Problema :: En el texto sobre las penas de amor, ¿qué cargo ocupa el profesor David Alexander?

Texto proporcionado ::
==========
Las penas de amor duelen de verdad - Ciudad Magazine Pasar al contenido principal

Las penas de amor duelen de verdad

Si bien hasta el momento muchos boleros y poemas se encargaron de contar que "el amor duele", es gracias a la nueva tecnología que surge la confirmación: el sufrimiento emocional realmente puede doler físicamente.

Las investigaciones cerebrales dan muestra que la misma parte del cerebro que procesa un dolor físico también se encarga de procesar el dolor emocional. Esto explica que de la misma forma en que una lesión física puede causar un dolor crónico, muchas personas nunca llegan a recuperarse totalmente de una herida "del corazón".

Los motivos de un sufrimiento emocional pueden ser varios, aunque generalmente tienen que ver con el rompimiento de una relación, discriminación, exclusión social o la forma más extrema mediante la pérdida física de un ser querido.

Quienes experimentaron este tipo de sentimiento generalmente hablan de "un dolor en el pecho", "un fuego en el estómago" o hasta piensan que se están volviendo locos por un sentimiento que es mental y a la vez físico, pero que cuesta explicar con palabras.

"La gente que sufrió daños emocionales, a menudo traduce ese dolor en algo físico", afirma el profesor David Alexander, director del Centro de Investigación de Trauma en Aberdeen, Escocia, quien ayudó a sobrevivientes de desastres, incluidos en tsunami en Asia y la guerra de Irak.
"Se tiene mayor riesgo de morir en los seis meses posteriores de haber perdido a un ser querido" afirma el Martin Cowie, profesor de cardiología del Hospital Brompton, en Londres. "Esta tendencia ocurre más entre los hombres", amplía.

Por lo tanto aquellas personas que no logran superar un desengaño amoroso o una pérdida son las que experimentan los mayores niveles de dolor físico.
Entonces, las canciones de amor tenían razón: sí, es posible morir por un "corazón roto".

Juegos emocionales

La doctora Naomi Eisenberger, miembro del equipo de neurocientíficos de la Universidad de California, Los Ángeles (UCLA), logró demostrar qué partes del cerebro son las que se activan cuando se siente un dolor emocional y para ello, desarrolló un juego de computadora en el que deliberadamente llevó que los participantes se sintieran excluidos.
==========
Registros proporcionados ::

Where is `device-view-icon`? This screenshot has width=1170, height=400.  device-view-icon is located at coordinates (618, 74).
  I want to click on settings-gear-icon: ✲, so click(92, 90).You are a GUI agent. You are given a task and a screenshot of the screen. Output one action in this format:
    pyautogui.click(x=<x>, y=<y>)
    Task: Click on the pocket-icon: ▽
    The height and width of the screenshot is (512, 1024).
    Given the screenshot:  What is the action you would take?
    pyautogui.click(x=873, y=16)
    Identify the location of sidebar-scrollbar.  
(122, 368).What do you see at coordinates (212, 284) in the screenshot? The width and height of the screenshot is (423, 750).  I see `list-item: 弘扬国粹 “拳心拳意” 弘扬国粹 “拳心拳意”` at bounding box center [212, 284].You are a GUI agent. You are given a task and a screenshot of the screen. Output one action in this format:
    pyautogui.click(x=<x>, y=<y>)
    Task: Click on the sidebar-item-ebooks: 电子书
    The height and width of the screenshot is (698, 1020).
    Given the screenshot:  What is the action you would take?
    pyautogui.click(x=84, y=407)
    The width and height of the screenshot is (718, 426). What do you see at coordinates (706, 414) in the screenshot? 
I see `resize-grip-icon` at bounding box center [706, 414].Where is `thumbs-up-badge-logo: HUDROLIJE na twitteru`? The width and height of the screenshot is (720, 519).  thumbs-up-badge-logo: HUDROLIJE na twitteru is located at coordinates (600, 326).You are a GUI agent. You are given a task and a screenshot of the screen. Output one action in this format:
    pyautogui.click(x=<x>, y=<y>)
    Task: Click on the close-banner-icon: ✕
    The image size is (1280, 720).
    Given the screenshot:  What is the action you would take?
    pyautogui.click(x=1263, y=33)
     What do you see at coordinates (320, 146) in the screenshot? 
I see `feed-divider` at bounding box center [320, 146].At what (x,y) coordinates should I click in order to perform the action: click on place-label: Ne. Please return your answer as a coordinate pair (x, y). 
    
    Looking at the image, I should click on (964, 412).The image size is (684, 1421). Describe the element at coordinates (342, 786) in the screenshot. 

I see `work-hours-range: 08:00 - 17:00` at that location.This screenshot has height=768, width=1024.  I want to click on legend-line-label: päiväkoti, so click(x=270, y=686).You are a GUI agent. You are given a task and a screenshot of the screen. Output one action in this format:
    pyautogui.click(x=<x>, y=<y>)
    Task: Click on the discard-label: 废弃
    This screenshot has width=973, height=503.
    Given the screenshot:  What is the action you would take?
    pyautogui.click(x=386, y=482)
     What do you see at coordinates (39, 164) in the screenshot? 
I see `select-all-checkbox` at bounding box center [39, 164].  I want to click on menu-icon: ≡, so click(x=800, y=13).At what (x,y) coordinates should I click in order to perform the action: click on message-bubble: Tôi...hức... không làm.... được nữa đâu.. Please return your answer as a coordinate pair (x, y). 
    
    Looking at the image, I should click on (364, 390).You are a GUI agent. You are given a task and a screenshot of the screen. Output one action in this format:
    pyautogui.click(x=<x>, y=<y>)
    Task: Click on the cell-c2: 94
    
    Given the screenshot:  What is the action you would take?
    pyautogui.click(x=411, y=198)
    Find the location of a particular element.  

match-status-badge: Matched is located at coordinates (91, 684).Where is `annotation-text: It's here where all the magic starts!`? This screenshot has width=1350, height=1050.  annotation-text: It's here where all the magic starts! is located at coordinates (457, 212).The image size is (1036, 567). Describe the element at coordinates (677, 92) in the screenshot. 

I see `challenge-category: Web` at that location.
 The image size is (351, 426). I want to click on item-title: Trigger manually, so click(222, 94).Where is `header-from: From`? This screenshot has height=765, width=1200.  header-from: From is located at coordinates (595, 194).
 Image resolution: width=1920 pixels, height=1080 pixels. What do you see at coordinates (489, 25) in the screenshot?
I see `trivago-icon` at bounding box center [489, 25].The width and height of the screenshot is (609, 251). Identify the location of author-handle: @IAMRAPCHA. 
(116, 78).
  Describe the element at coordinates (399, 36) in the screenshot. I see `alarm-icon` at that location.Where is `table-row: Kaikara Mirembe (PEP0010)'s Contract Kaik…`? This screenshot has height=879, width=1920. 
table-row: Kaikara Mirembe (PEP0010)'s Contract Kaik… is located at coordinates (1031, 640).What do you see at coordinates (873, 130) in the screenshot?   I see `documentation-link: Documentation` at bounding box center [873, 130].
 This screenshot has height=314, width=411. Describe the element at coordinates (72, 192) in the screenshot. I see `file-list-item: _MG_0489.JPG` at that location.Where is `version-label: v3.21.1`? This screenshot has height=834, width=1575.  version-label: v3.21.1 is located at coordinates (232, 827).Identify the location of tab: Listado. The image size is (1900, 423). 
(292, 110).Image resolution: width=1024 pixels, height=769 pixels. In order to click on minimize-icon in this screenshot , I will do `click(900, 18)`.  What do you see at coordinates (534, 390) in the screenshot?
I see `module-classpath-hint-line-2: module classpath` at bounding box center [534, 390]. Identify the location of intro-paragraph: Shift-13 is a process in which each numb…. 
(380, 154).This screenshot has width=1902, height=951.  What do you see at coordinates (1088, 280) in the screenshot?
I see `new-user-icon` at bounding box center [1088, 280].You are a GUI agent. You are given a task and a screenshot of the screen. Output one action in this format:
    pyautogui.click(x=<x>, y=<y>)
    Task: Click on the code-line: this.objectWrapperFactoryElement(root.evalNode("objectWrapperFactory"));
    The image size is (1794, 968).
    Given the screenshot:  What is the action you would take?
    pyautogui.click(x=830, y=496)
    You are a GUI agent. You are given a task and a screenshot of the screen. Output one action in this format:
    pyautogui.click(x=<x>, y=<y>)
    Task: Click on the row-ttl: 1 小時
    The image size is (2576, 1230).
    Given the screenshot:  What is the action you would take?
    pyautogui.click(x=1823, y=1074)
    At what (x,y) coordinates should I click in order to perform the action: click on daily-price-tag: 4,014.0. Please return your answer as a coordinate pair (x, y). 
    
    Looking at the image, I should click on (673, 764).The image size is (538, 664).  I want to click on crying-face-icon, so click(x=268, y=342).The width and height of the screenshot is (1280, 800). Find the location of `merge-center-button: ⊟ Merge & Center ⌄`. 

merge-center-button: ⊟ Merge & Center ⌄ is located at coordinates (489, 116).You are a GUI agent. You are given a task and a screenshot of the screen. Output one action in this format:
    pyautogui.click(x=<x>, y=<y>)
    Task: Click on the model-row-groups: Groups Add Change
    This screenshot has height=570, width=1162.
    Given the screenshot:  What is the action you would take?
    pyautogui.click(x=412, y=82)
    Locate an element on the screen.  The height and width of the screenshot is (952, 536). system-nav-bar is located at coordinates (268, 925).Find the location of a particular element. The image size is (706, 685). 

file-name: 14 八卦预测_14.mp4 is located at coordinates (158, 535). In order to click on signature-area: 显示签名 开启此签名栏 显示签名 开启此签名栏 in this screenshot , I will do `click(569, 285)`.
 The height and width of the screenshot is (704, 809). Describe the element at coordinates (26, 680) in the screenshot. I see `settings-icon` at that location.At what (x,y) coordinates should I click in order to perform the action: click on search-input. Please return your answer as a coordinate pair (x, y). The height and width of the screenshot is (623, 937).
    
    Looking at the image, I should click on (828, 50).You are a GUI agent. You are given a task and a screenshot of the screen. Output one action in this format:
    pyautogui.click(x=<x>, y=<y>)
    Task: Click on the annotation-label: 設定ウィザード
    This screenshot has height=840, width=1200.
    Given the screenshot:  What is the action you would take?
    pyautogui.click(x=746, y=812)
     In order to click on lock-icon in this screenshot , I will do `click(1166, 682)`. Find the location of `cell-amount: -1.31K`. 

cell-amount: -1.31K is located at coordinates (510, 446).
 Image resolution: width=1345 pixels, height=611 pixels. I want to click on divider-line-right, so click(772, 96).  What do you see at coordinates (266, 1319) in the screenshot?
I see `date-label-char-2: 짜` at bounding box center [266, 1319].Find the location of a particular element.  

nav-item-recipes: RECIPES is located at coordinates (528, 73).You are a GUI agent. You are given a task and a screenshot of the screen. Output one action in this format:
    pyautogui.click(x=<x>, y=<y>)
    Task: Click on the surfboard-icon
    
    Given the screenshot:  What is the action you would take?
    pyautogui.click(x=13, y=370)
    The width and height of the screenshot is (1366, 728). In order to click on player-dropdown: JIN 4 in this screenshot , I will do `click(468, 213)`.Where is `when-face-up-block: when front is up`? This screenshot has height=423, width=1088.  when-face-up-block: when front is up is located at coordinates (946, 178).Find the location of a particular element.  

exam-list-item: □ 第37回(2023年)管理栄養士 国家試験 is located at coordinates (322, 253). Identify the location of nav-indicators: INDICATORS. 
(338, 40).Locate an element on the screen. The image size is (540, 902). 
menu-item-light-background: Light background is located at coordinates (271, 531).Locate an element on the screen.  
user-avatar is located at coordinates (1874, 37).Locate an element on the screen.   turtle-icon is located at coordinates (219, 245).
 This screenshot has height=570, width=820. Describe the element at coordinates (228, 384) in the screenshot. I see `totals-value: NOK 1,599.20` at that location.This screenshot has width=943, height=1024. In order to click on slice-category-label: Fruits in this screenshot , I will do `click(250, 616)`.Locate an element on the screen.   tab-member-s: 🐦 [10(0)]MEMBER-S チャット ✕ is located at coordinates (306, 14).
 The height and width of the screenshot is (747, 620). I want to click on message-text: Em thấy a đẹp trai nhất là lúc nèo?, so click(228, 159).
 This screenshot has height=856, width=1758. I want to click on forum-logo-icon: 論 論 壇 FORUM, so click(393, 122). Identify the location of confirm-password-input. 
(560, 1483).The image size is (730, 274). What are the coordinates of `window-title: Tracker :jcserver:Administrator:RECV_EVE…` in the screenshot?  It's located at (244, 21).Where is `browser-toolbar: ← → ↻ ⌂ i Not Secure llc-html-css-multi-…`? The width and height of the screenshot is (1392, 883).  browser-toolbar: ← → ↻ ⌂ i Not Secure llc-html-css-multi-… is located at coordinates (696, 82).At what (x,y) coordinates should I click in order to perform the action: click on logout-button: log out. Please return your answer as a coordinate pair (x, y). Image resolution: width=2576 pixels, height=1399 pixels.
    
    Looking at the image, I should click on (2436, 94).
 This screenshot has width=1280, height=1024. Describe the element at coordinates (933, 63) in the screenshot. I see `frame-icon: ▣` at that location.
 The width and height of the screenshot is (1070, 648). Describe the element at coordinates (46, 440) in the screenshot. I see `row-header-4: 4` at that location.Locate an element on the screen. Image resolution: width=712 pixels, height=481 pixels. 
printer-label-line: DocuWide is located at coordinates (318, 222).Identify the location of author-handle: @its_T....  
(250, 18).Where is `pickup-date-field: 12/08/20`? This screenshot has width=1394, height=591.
==========
Resultado del ejercicio :: Es director del Centro de Investigación de Trauma en Aberdeen, Escocia.